触れる機会は幾らでもあったのに、ホールデンと言えば海岸でビーチバレーをしたりサーフボードへ乗るのに夢中で、美術書の一冊も開いてみることすらしなかった。
今思えば、何て勿体無い事をしたのだろう。父が脱税で投獄される前に、一冊位持ち出せば良かった──いや、夜中に2トントラックへ積み込ませた荷物の中には間違いなくあったが、居場所を転々とする間に全部売り払ってしまった。今でもピコ大通りにある古本屋では、なめらかな赤い革で装丁された美しいジョルジュ・ルオーの画集が、埃を被っているのだろうか。
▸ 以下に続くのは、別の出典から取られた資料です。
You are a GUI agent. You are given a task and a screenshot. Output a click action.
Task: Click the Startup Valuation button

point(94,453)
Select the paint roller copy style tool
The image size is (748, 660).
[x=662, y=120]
魚介の甘ったるい磯臭さと、パプリカと玉ねぎの香ばしさがふつふつと鍋から吹き上がってくる。温かい料理が醸す安心感も、過ぎれば胸焼けの元にしかならない。
そうでなくても大柄なホールデンにとって、このキッチンは小さ過ぎた。二口コンロと電子レンジと冷蔵庫を運び込めば、後はコーヒーメーカーを置けるかどうか。おまけに下手な開き方をすると、蝶番が緩い上の棚は鍋や皿を雨霰と頭上へ降らせてくる。1人入れば次の1人が入ることは到底出来ない。
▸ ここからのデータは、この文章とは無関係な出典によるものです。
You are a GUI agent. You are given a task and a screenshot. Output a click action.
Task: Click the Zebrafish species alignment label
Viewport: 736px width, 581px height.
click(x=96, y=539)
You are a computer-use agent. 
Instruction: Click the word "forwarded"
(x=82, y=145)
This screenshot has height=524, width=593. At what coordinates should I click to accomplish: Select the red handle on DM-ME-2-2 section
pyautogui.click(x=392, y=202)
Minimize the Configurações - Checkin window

マリブの海岸沿いにあるこの単身用コンドを借りてやった時、ノリスは愛人が料理することを前提にしていなかった。実際、当時のホールデンはオムレツ1つまともに作れないような有様だったから。
だが3年も経てば少しは覚える。特に集団オーディションへもお呼びがかからなくなったここ半年となると、毎日一度は必ず自炊していた。外食は金がかかるし、一緒に食いに行く友人も少なくなったとなれば虚しさは嫌でも増す。マクドナルドの窓際席で独りハンバーガーを齧っている時、他人がこちらを見てひそひそと嘲笑する妄想へ駆られるようになったら人間、お終いだ──それに近い段階まで、今のホールデンは到達しつつあった。
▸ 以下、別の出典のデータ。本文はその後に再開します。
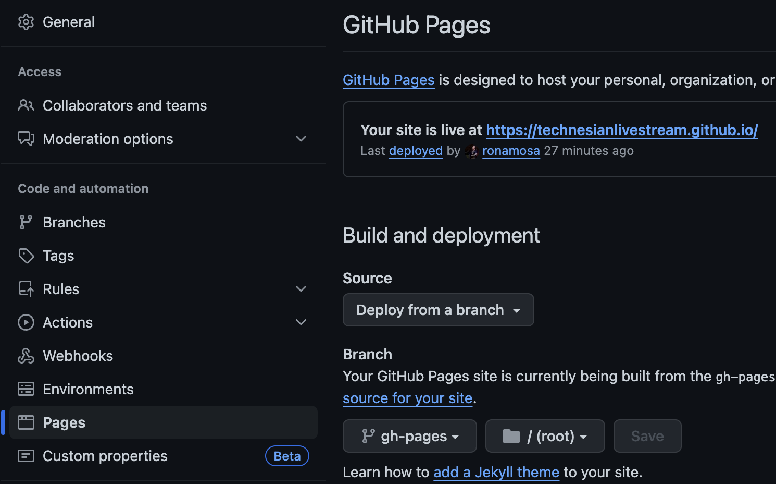Select the Branches fork icon
This screenshot has height=484, width=776.
[26, 222]
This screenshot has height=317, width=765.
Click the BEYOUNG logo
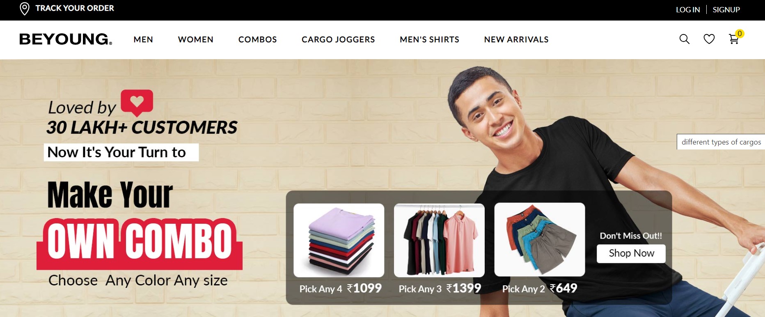[x=66, y=39]
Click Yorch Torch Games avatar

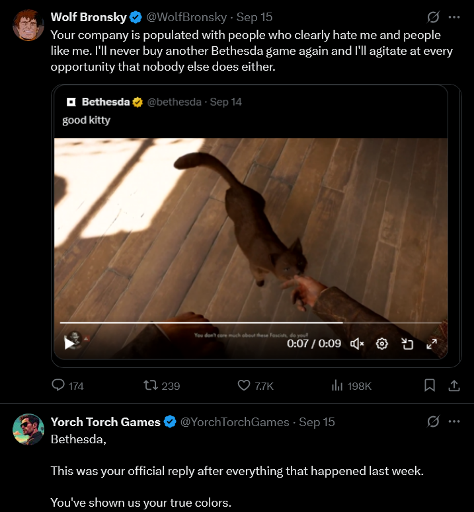pos(28,429)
尤も、自炊にだって幾らか難点があると気づいたのは、自ら包丁を握るようになってからのことだった。とにかく、一度に1人で完食するのが難しいのだ。ジムへ通って定期的に運動しているとは言え、30間近の肉体はそろそろ基礎代謝を落とし始めている。毎日ストレス性の過食を続けていたら、あっという間に腹が醜く出っ張ってくるだろう。そうなれば、ノリスは呆気なくとうの立った男を放り出すかもしれない。ただでも彼が部屋を訪れる回数は良くて週に一度、それですら時には空間を商談に用いるのみで、住居者へのファックは無しという頻度へ減っていた。これは寧ろ有難い話だったが。
彼の興味が別の人間に移ったのは構わない。こんなの仕事だと、初めて他人に金を貰って服を脱いだ時からずっと思っていた。そう割り切らなければ、とてもやっていけないのだ。己が弱い人間だと、ホールデンは熟知していた。降りてきたロープへ後先考えずにしがみつくし、とにかく期待してしまうのだ。それも酷く受動的に。
だからこそ、ブザーが5回、6回と鳴らされた時、飛び上がりつつも鏡で寝癖を確認してしまう。身につけた、よれよれのTシャツと擦りきれそうなハーフパンツに赤面し、着替えようかと迷ったが、待たせて留守だと思われたくないので、結局小走りに玄関へ向かう──前に、落ち着く為、トロピカーナの100%オレンジジュースをパックから一口。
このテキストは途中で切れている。